----- Extracted material -----

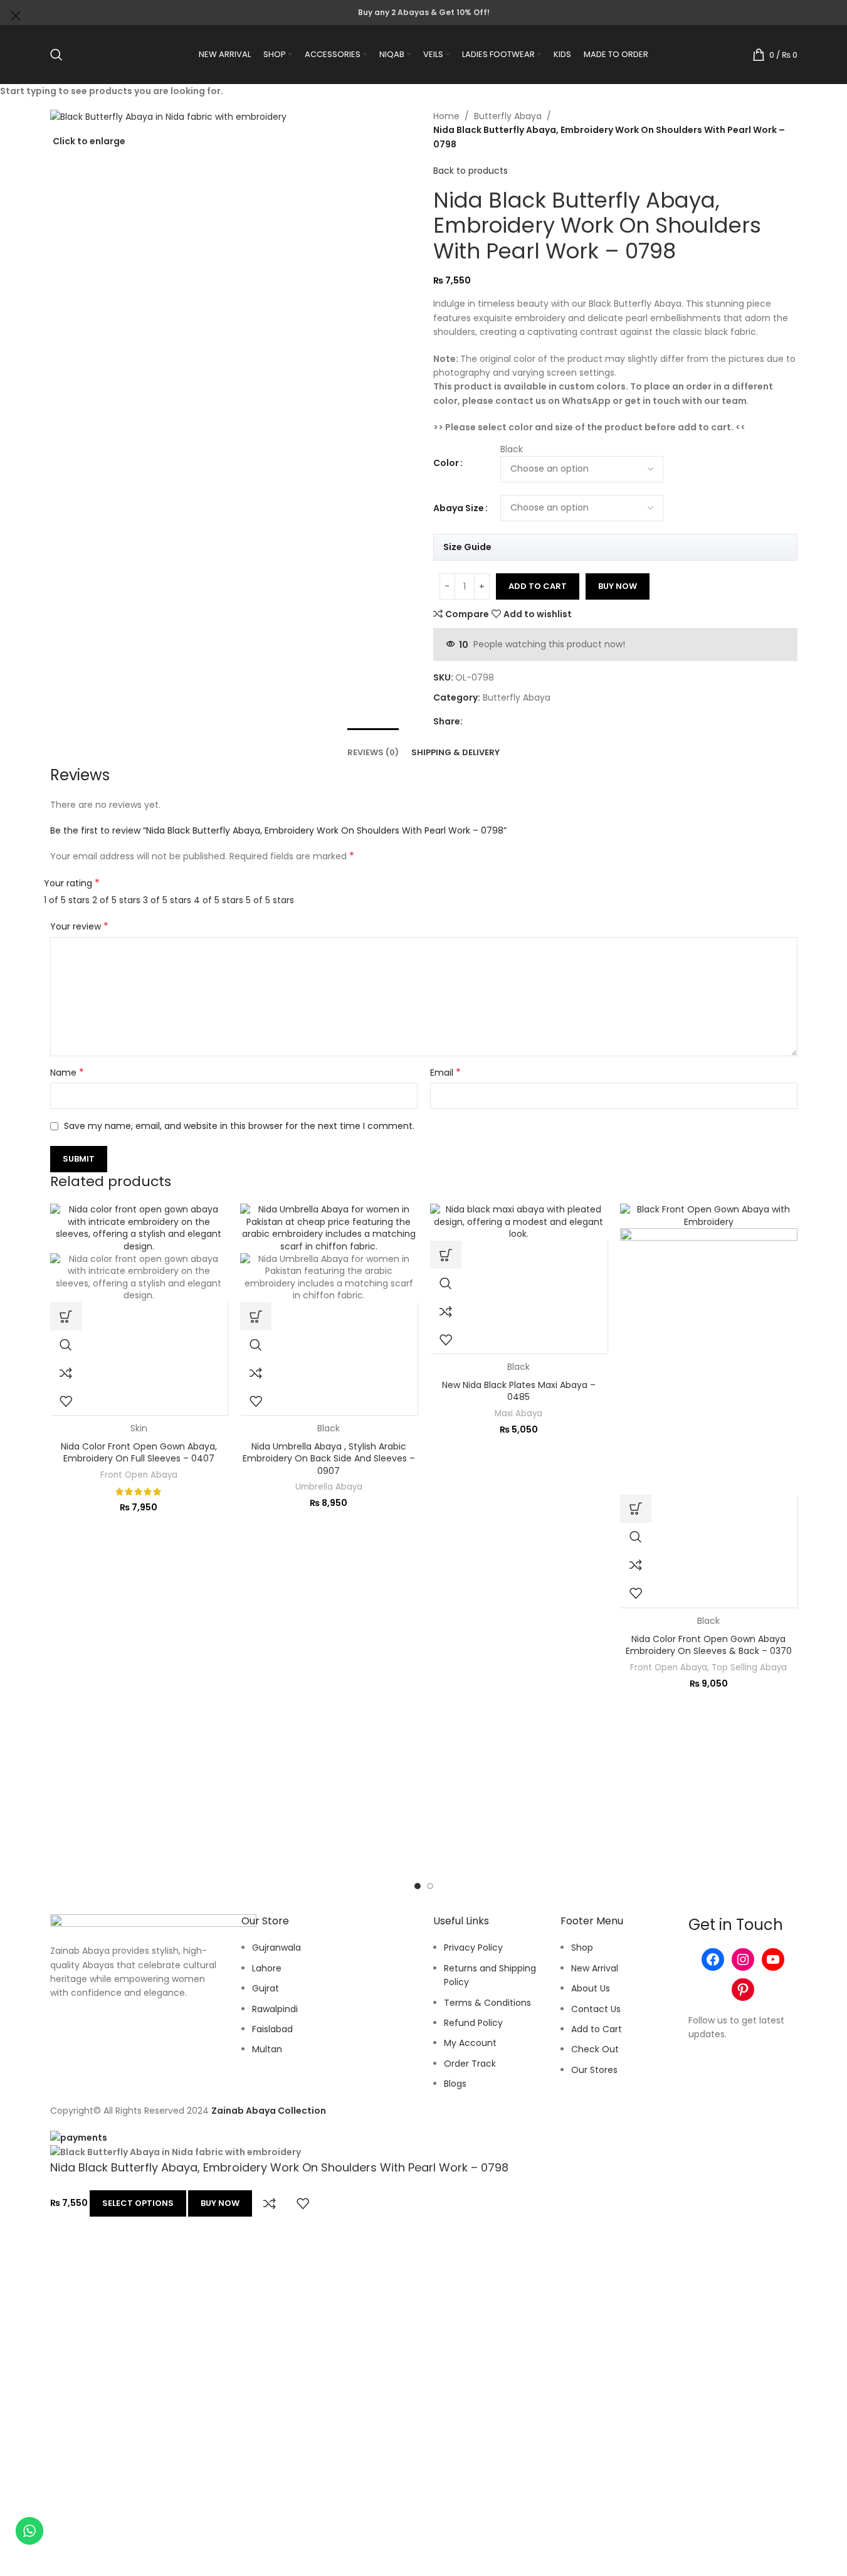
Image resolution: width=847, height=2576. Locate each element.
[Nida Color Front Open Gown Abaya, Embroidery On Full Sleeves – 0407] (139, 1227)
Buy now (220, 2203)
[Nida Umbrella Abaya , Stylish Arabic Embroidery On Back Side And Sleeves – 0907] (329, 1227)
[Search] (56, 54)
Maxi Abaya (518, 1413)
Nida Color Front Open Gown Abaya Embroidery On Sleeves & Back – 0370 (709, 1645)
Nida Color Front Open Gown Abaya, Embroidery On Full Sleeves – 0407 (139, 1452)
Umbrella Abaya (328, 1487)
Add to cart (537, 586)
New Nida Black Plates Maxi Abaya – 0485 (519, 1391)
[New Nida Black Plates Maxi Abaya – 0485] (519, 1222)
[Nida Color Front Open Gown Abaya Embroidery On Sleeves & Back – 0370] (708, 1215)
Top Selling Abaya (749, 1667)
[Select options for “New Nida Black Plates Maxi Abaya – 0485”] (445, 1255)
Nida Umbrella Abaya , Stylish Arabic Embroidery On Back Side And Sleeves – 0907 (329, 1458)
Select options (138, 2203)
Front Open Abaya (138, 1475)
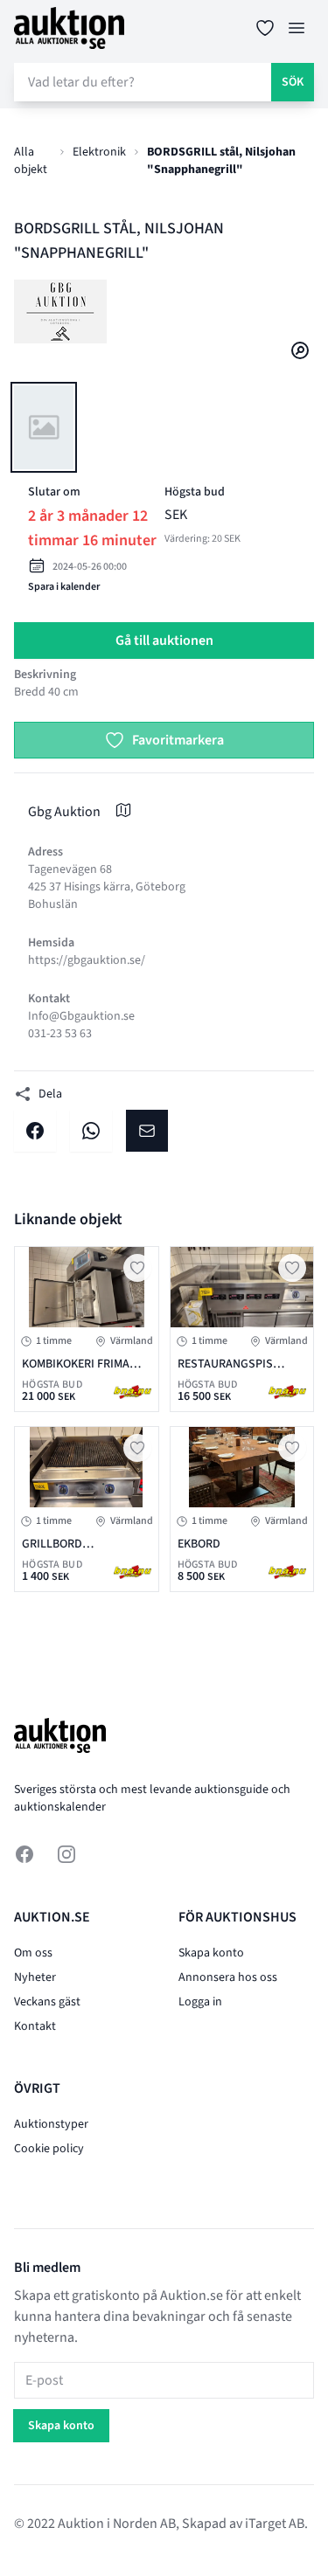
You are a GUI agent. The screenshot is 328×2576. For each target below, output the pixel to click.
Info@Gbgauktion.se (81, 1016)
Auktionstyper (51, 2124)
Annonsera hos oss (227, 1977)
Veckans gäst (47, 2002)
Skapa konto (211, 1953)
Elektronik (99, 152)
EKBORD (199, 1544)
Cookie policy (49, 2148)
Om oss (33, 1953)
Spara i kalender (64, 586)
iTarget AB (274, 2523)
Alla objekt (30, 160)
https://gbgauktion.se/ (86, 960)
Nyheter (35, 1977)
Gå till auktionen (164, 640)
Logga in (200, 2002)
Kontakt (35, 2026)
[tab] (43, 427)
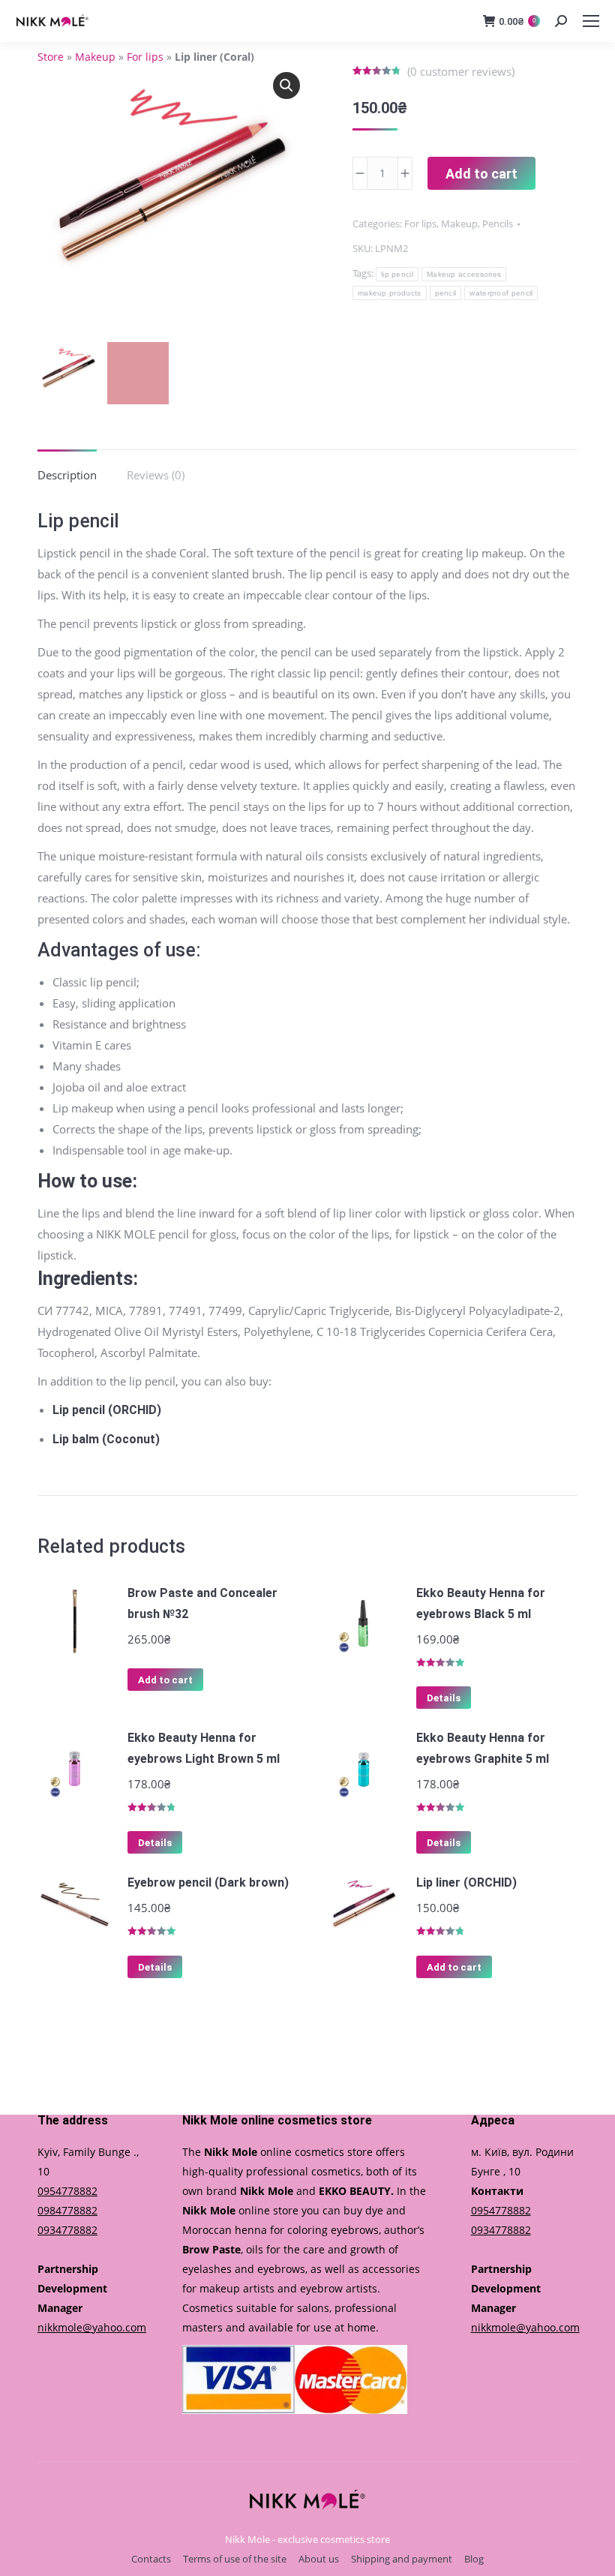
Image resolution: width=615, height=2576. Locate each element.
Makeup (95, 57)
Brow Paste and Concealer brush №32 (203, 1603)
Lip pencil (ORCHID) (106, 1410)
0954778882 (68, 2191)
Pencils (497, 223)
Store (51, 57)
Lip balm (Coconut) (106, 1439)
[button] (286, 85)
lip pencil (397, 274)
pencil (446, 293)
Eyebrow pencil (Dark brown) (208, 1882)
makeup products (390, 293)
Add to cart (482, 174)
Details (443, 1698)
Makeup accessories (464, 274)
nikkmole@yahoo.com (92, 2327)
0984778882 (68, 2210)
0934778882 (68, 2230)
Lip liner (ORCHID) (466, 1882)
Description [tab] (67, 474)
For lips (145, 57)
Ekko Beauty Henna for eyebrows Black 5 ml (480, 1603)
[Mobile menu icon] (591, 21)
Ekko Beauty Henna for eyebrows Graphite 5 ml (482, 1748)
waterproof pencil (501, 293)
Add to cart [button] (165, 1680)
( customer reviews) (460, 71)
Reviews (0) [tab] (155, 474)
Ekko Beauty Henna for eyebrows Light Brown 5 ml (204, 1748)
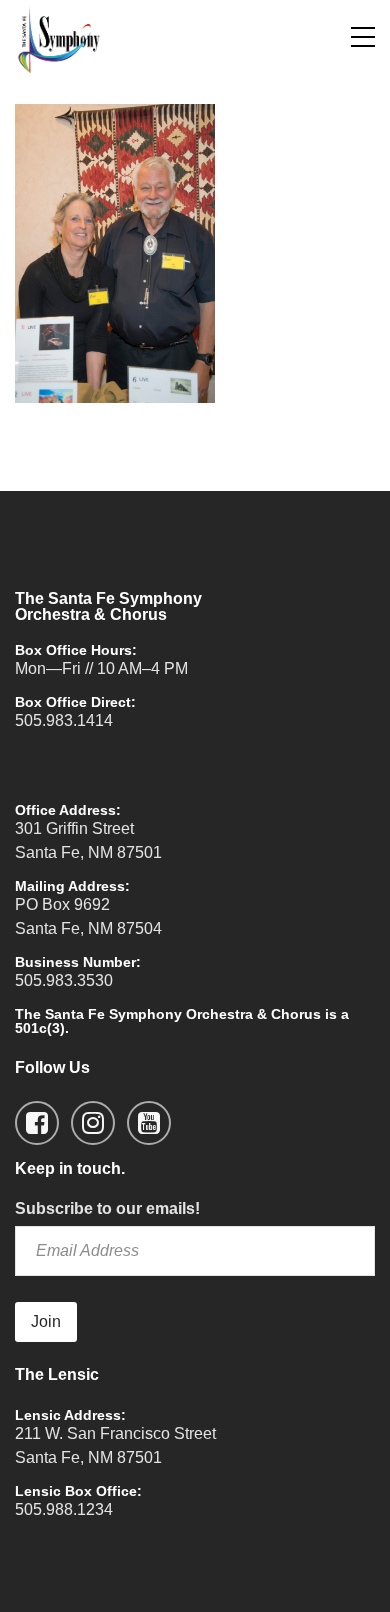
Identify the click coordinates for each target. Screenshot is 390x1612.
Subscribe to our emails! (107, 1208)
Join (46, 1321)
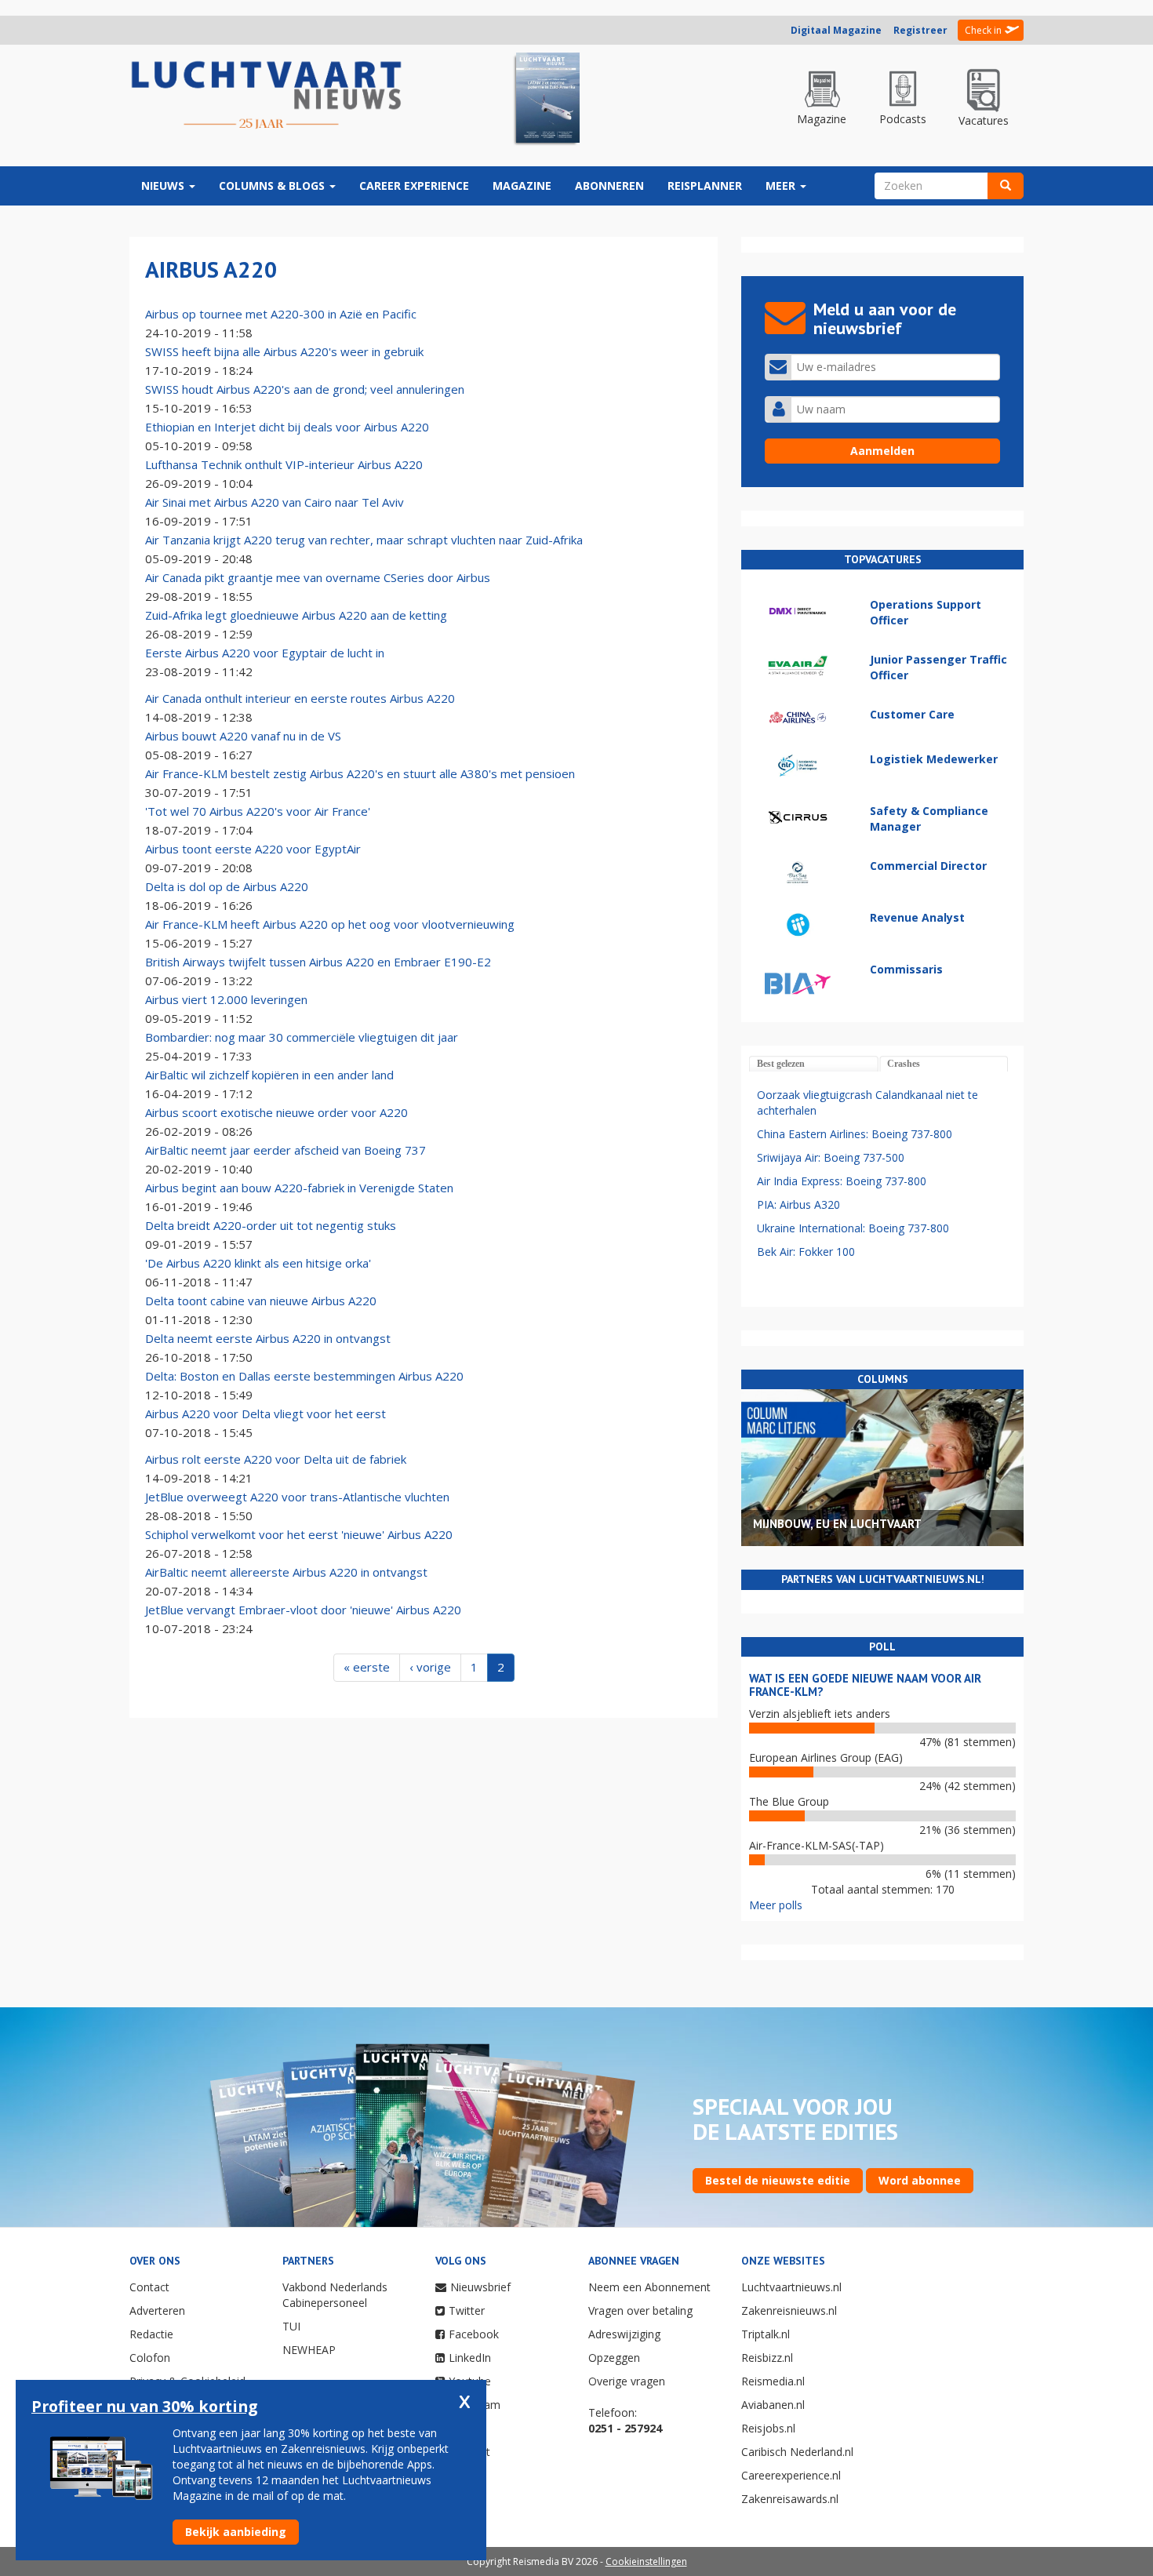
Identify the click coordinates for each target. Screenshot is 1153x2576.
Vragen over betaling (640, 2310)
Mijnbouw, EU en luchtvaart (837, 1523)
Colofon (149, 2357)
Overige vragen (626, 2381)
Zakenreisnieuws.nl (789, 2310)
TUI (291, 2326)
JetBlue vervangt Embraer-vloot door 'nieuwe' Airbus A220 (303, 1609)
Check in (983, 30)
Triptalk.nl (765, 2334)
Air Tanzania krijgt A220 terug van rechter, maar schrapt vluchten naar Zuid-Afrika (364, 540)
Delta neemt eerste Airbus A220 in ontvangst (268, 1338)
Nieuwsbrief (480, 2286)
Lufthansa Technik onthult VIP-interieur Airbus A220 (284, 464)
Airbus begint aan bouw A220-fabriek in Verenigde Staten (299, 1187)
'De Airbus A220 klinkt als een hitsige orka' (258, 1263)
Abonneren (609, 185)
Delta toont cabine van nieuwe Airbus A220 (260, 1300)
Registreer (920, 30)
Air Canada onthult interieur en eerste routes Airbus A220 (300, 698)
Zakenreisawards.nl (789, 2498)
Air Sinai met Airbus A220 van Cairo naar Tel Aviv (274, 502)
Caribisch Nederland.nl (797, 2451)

-----

### Your assignment
Please give again the lines above between the line holding "Mijnbouw, EU en luchtvaart (837, 1523)" and the line holding "Nieuwsbrief (480, 2286)", inclusive, exactly as they are and with nothing added.

### Written answer
Mijnbouw, EU en luchtvaart (837, 1523)
Colofon (149, 2357)
Overige vragen (626, 2381)
Zakenreisnieuws.nl (789, 2310)
TUI (291, 2326)
JetBlue vervangt Embraer-vloot door 'nieuwe' Airbus A220 (303, 1609)
Check in (983, 30)
Triptalk.nl (765, 2334)
Air Tanzania krijgt A220 terug van rechter, maar schrapt vluchten naar Zuid-Afrika (364, 540)
Delta neemt eerste Airbus A220 in ontvangst (268, 1338)
Nieuwsbrief (480, 2286)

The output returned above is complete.